AI Offers Support to Clinical Breast Imaging Radiologists
Artificial intelligence is everywhere. The rapidly emerging technology is affecting nearly every field, and radiology is no exception.
In recent years, the Johns Hopkins Department of Radiology and Radiological Science has been exploring AI’s transformational potential through initiatives like the Radiology Artificial Intelligence Development (RAID) Committee. One of RAID’s first initiatives, led by Lisa Mullen, associate professor of radiology and breast imaging fellowship director, is focused on using AI for decision support in mammography interpretation. In March 2024, the committee’s efforts took a giant leap forward as the department’s first AI-assisted detection algorithm for mammography was introduced in the clinical setting.
The FDA-cleared AI software was developed by a third-party vendor. According to Mullen, the department’s vetting process for potential vendors was thorough. Mullen and her team investigated various vendors and their products. They also sent anonymized cases to different vendors to analyze using their software. One vendor’s software performed better, and after a period of preparation, that software was implemented for clinical use.
While the software has only been in use clinically for a few months, Mullen is excited about the potential of the new technology to aid radiologists. AI in the reading room involves using algorithms to analyze large amounts of information. This can assist radiologists by helping detect and characterize lesions, improving diagnostic confidence. The AI algorithm does not use patient data to learn in real time, and no patient information is retained by the software.
Breast imaging radiologists read both 2D and digital breast tomosynthesis (DBT) mammograms (also called 3D), though DBT exams now make up more than 95% of the mammograms performed at Johns Hopkins. During a DBT mammogram, multiple low dose X-ray images are obtained at various angles and then reconstructed into thin (1 millimeter) slices.
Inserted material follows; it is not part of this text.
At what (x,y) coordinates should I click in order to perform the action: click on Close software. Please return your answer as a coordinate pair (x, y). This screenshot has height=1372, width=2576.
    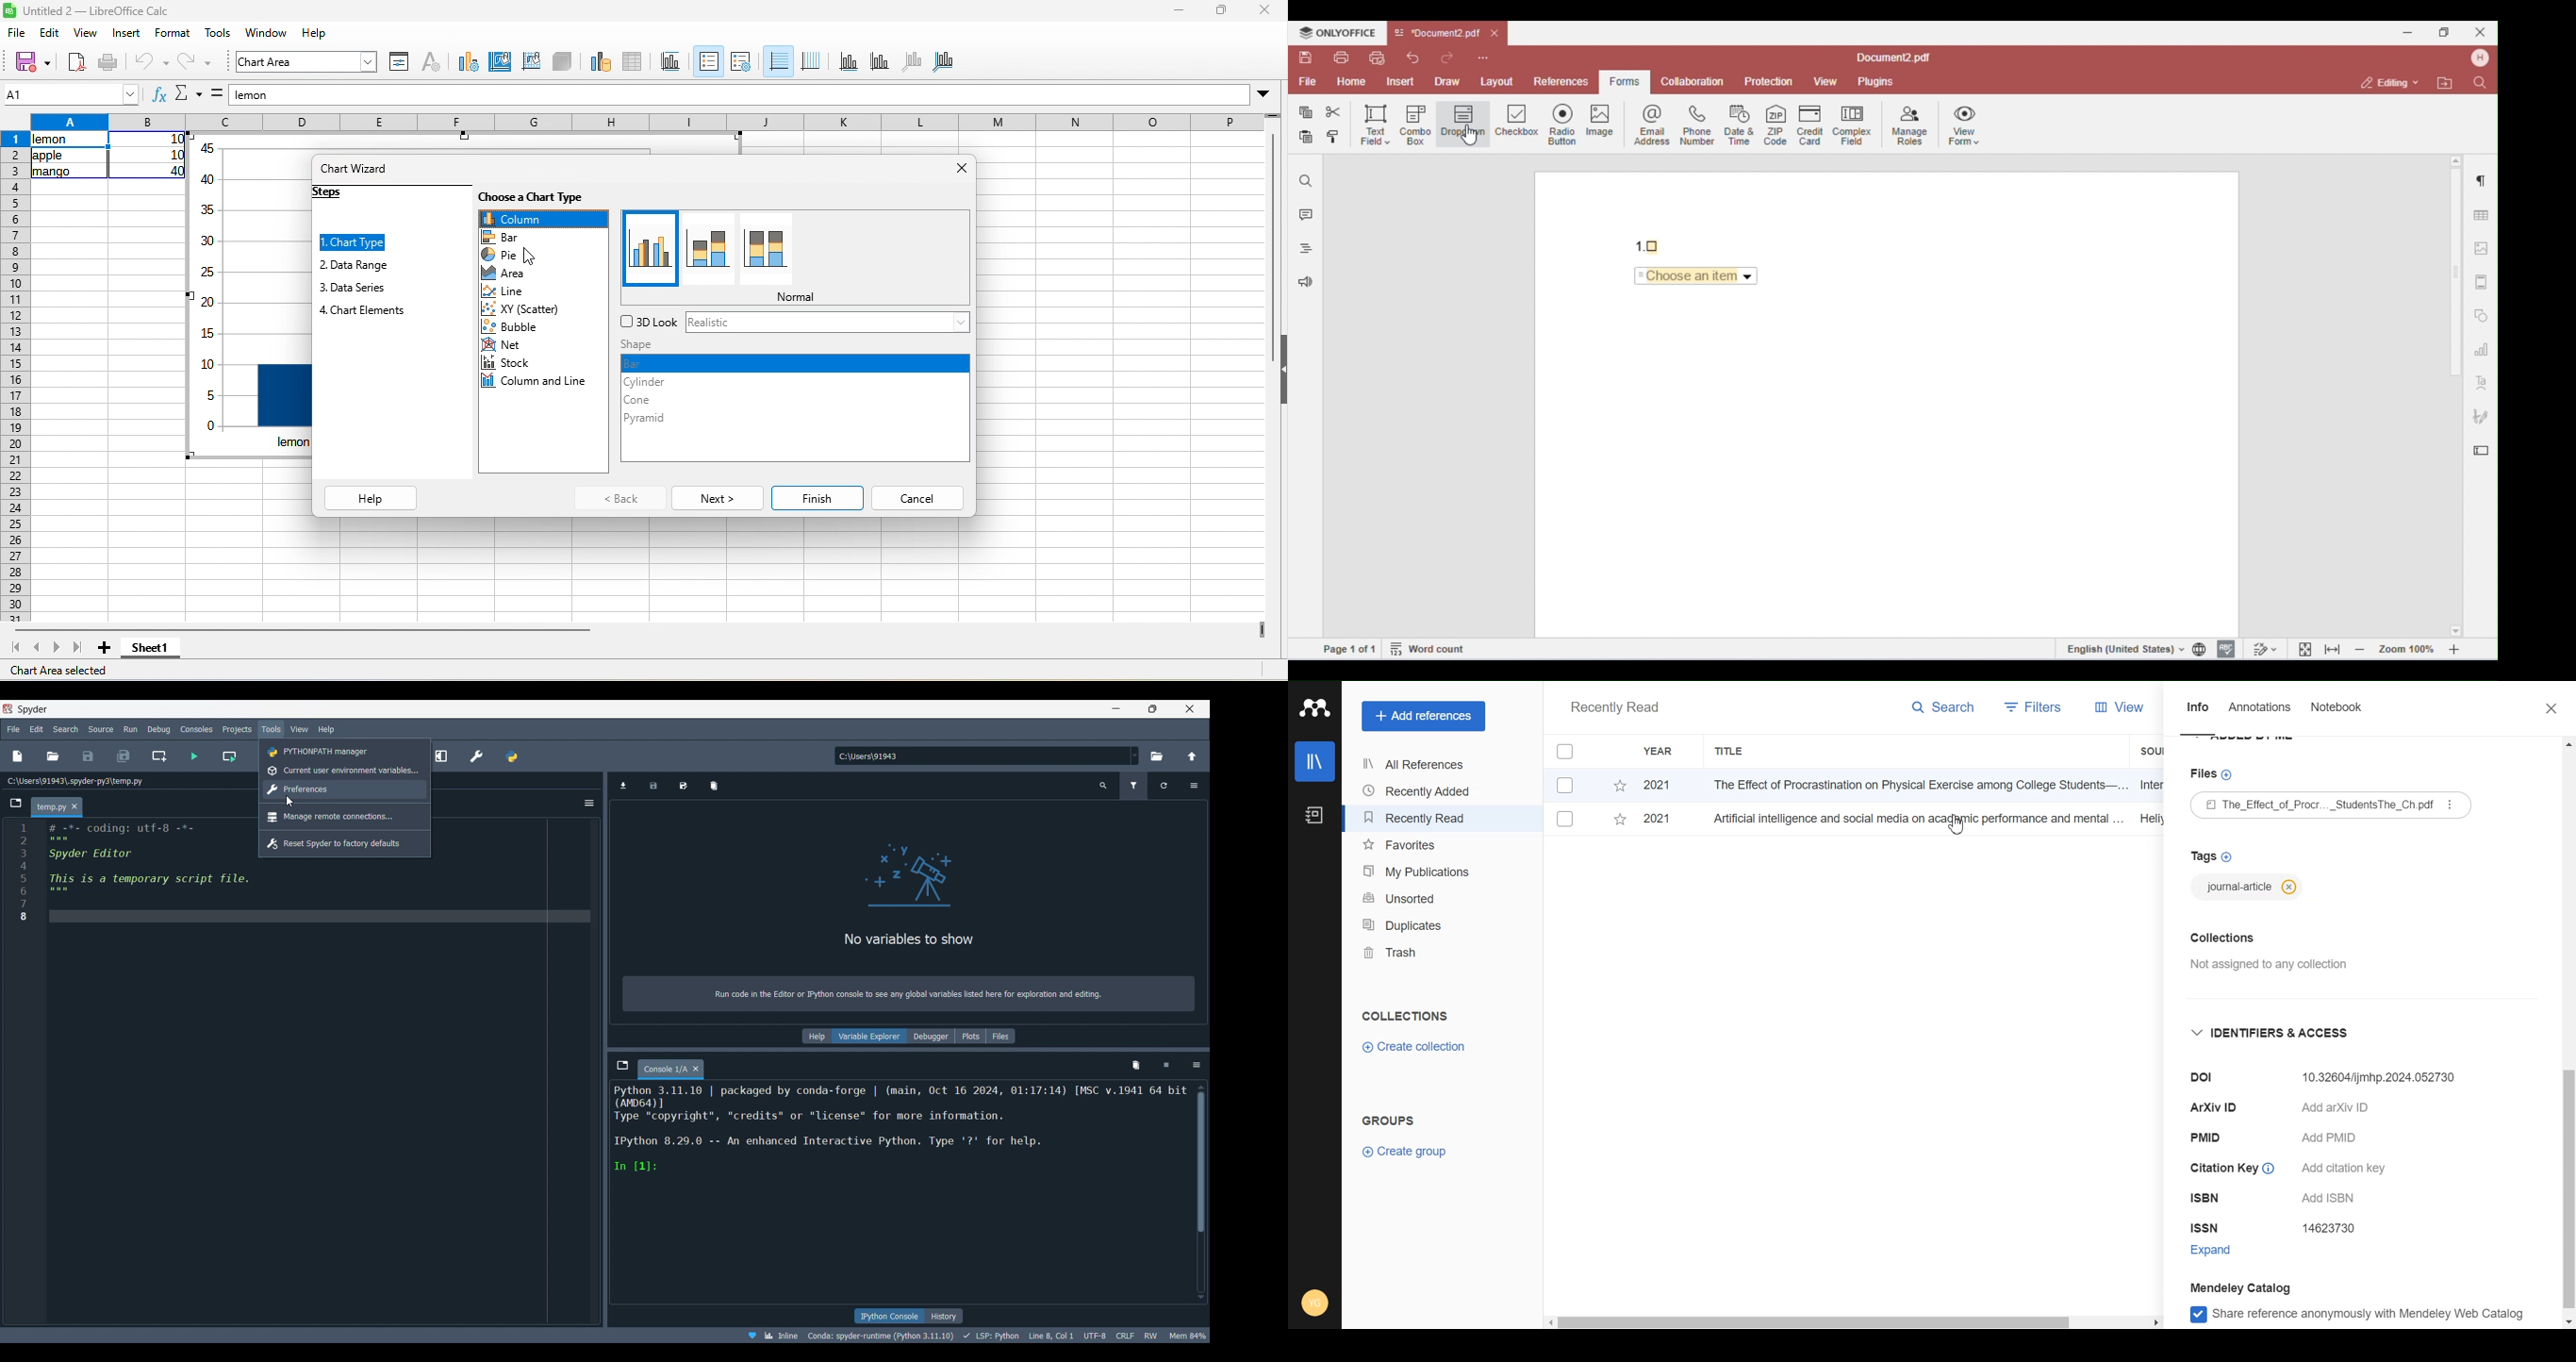
    Looking at the image, I should click on (1191, 709).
This means that today’s radiologists have a lot of images to read! The new AI software can help increase radiologists’ efficiency by highlighting areas of concern on the images. The AI algorithm detects possible lesions and gives a probability of malignancy score for each detected finding. The algorithm also produces an overall case score.
The AI software is a decision support tool for radiologists, not a replacement. Right now, Mullen said, AI does not perform at the level of human radiologists. There are currently several limitations to AI-assisted analysis that still require human expertise.
For one, the AI software does not compare the current exam to a patient’s prior mammograms. While AI analyzes each lesion in isolation, our Johns Hopkins radiologists can analyze the images in context. If a lesion has been stable for years, there is less cause for concern than if a new lesion appears or grows significantly. AI is a valuable tool in that it can flag potential issues, saving the radiologist time, but human expertise is still critical.
Another area in which the trained human eye is key is in comparing breasts side to side. Radiologists compare the left and right breasts when reading an exam, examining symmetry and comparing to past exams. Currently, AI software does not compare breasts side to side. Also, the AI software evaluates one image at a time, but the radiologist integrates information from more than one mammographic view to decide about a finding.
While there are some concerns that the software’s implementation may initially result in more callbacks for patients, it should not be a long-term issue. AI adds another layer of findings for radiologists to either recall or dismiss, but any increase in callbacks should be temporary as radiologists adjust to the new technology. As Mullen noted, increased recalls often occur after introduction of new technology, and this issue is not unique to AI.
“I’ve been at Johns Hopkins for more than 20 years, and we’ve been through many different types of technology,” Mullen said, adding, “When I first joined Johns Hopkins, we were using film-screen mammography, then came 2D, then DBT and so on. Every time you transition to a new technology, the callback rate temporarily goes up.”
Over time, the new software should lower the callback rate as AI analysis adds confidence to radiologists’ findings, but this is not an immediate effect.
Since the software went live clinically only a few months ago, Mullen said that breast imaging radiologists are still integrating the new tool into their routines.
“We’re in the early stages of AI use,” Mullen said. “We are still figuring out how best to use this product.”
At Johns Hopkins, the new AI-assisted software is applied to every screening and diagnostic mammogram. Patients pay no additional cost for the service.
Mullen is enthusiastic about the possibility of working with the software developer on new research opportunities for the breast imaging division. This could include examining how the AI algorithm affects clinical practice, comparing data from before the software was used and a year after it was implemented. It is still early, but Mullen is looking forward to building scholarship in the field.
She is also optimistic about the future of AI in mammography and medical imaging. Work is already in progress to improve the algorithm to compare to prior mammograms. The software is not a final product. It continues to improve, and will be updated periodically, offering more data for radiologists to hone their readings. The aim is not for the software to read images autonomously but to aid the expert human radiologists in their interpretations.
“This is not a self-driving car,” Mullen said, explaining that fully qualified radiologists read each exam very carefully, and use the output of the AI algorithm as a decision support tool.
With advancements coming every day, Mullen and her team are excited about the potential for AI-assisted analysis to improve breast cancer detection.